Jesus is everywhere in the Old Testament. He is in the story of Isaac, the son offered as a sacrifice. He is Joseph, betrayed by his brothers. He is David, the unlikely king. Or Solomon the wise, Moses the deliverer, Esther the savior, or Job the innocent sufferer. As Paul told the Corinthians, in Christ, the veil is removed and we see Jesus every time we read Moses.
But that’s especially true in Isaiah. In the New Testament’s favorite prophet, we see Jesus as the promised King, the suffering Servant, and the Healer of the world. The first and last of those references – Jesus as King and Healer – are to be expected. That’s how we know him. That’s how we want him to be. It is probably not an accident, then, that Isaiah’s core message is about a Servant who suffers. That’s a surprising and subversive image to assign someone we think of as The Hero.
Isaiah knew that when he prophesied, I think, because he sets us up for it. In chapter 52, he speaks about how God is going to rescue his people; “the Lord will lay bare his holy arm.” God is going to roll up his sleeves and all the earth will see his salvation. Toward the end of chapter 52, he says that earthly kings will be left speechless by what God is going to do, that they will see something not just new, but something unimaginable.
And then we read this:
Who has believed our message and to whom has the arm of the Lord been revealed? He grew up before him like a tender shoot, and like a root out of dry ground. He had no beauty or majesty to attract us to him, nothing in his appearance that we should desire him. He was despised and rejected by mankind, a man of suffering, and familiar with pain. Like one from whom people hide their faces he was despised, and we held him in low esteem. (53:1 – 3)
A servant of God will come weak as a tender sprig, tentative as a root in the desert. He will come in weakness and will bear none of the conventions of the hero, ancient or modern. He will not be handsome or possessed of a magnetic personality. He will be neither so majestic as to inspire awe nor so humble as to warrant pity. There will be absolutely nothing in his appearance or bearing that will solicit our attraction or admiration. Our heroes are always handsome or cocky or impervious. Not this one. He is homely and humble and at home with suffering and pain.

** RAW DATA **
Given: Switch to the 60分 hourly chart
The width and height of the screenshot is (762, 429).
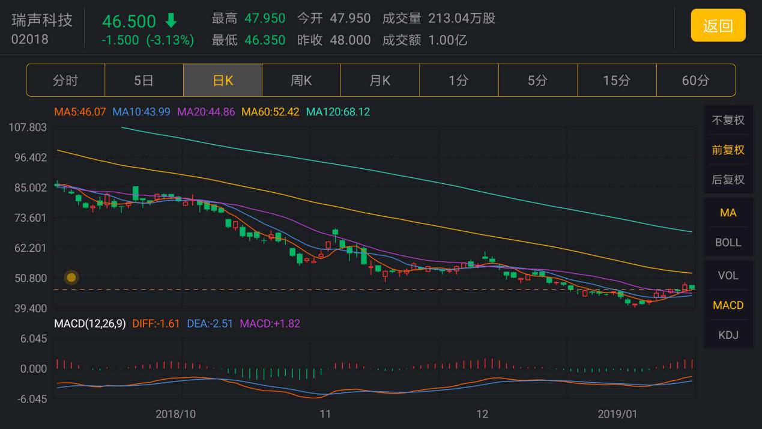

** WHAT THE EXERCISE ASKS **
Please answer from the text on Isaiah: what three images of Jesus does it say we see in Isaiah?

** RESULT OF THE EXERCISE **
The promised King, the suffering Servant, and the Healer of the world.